Summary

After the War of 1812, the sharply rising prices of agricultural commodities pulled settlers westward to find more arable land and become farmers. Between 1815 and 1819, commodity prices climbed steeply, driving up land prices as well. Farmers took advantage of the extensive river system of the West, shipping wheat and corn down the Ohio River to the Mississippi and then down the Mississippi to the port of New Orleans where it was sold or shipped to distant ports. Due to the capabilities of the Eli Whitney's newly invented cotton gin, farmers rushed to claim lands in the southwest, hoping to cash in on cotton. "Alabama fever" gripped the South after the War of 1812, and settlers flowed into Alabama and Mississippi, driving land prices to unprecedented levels. By 1820, Mississippi and Alabama produced half of the nation's cotton. The United States' total cotton output tripled between 1816 and 1826. Cotton continued to rise in value as the nation's primary export, and by 1836, would make up two-thirds of all American exports in terms of value. High prices tempted many former subsistence farmers to enter the market economy.

However, the agriculture and land boom collapsed temporarily in the Panic of 1819. The state banks that had risen up to support speculation and expansion financially had long issued notes guaranteeing redemption for specie or gold. These notes had then been widely circulated as a method of exchange throughout the West. The state banks governed the issuance of these notes very loosely, and thus issued notes far in excess of what they could realistically redeem. In reaction to this situation, the Bank of the United States began to insist that the state banks redeem all notes that had passed into the hands of the Bank of the US, branches of which had been in the practice of redeeming the notes themselves and amassing large numbers of state bank notes which they assumed would be redeemed by the state banks. In order to pay the Bank of the US, the state banks had to demand payment of debts by the farmers of the Midwest. The result was a vast restriction in the amount of circulating money, and a substantial cutback in the amount of credit offered farmers and speculators, dramatically slowing the economy.

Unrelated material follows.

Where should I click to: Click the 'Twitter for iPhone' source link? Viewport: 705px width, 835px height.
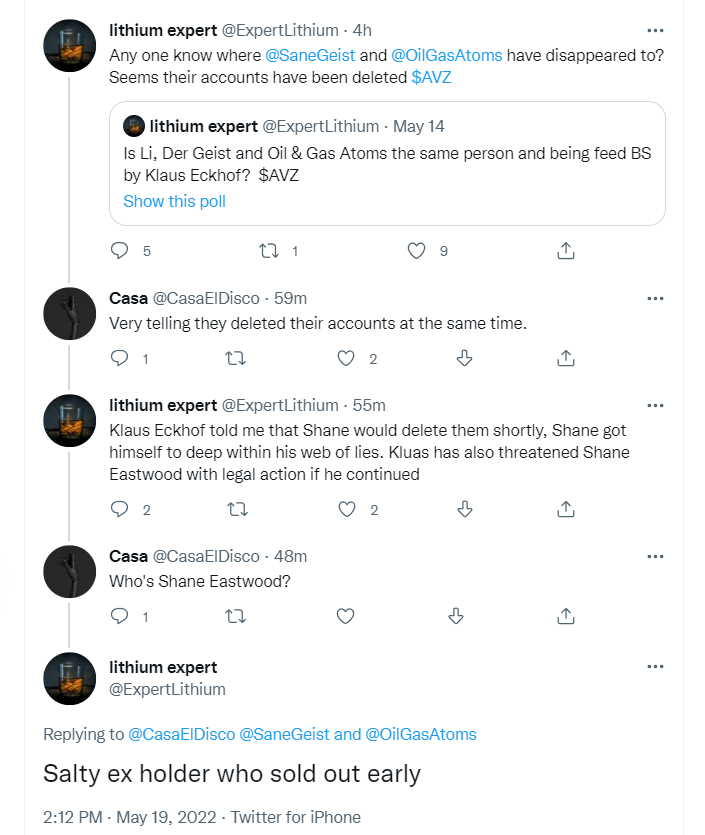click(x=296, y=817)
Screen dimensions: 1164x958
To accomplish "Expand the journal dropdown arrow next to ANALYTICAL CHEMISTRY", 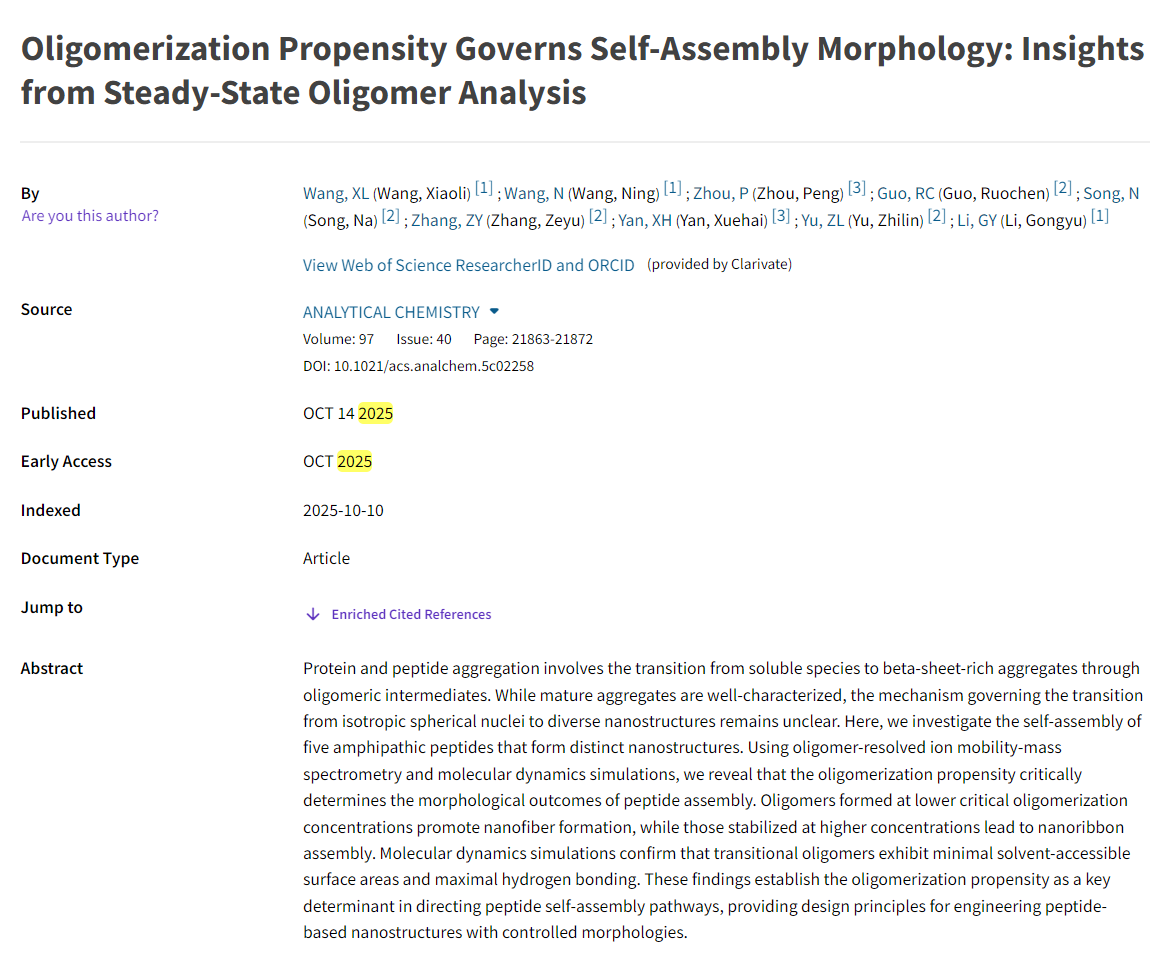I will click(494, 312).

The credit squeeze coincided with increased foreign production and thus falling export demand for US crops. Agricultural prices, which had sparked the boom, dropped off sharply, bringing the value of land down. Farmers could not afford to pay their debts, and since speculators could not collect payment for lands they had sold, the value of land plummeted even further. Eventually, through maintained production, innovation, and economic measures by the federal government, prices stabilized and progress continued in settling the West, but at a slower rate than the boom of 1815 to 1819.

Commentary

The paralleling meteoric rises in agricultural prices and land values fed off of each other to define the character of the western economy. Despite the Republicans' efforts to create a West filled with small subsistence farmers, high land prices and high-interest loans from state banks forced many settlers to focus on cash crops and enter the agricultural market, with which few had previous experience.

Commercial agriculture exposed these inexperienced farmers to many new risks they had not counted on, and had not been warned about by the speculators who had encouraged them to grow cash crops. Cash crops such as wheat and corn were sold far from where they were grown, to strangers of whom the farmers had no knowledge. The farmers had no control over these distant markets and their fickle fluctuations. Additionally, due to the inevitable time gap between the harvesting period and the sale of cash crops, farmers often found themselves borrowing money to sustain their families during these periods of zero-income. These short-term debts were often much larger than expected, and usually cut into long-term profits.

The West was very vulnerable to a crash like the Panic of 1819 because of the overextension of credit and the heightened dependence on agricultural exports to repay loans. Even a slight decrease in foreign demand for agricultural commodities would set off a downward spiral in which farmers could not pay their debts and banks could not issue gold or specie to holders of their notes. The added decline in the value of land capped off the severe restriction of capital in the economy. The biggest losers in the Panic of 1819 were the speculators, who owned huge tracts of land that they had bought at exorbitant prices and now could not sell. Land that had sold for up to $69 an acre dropped in value to only $2 an acre.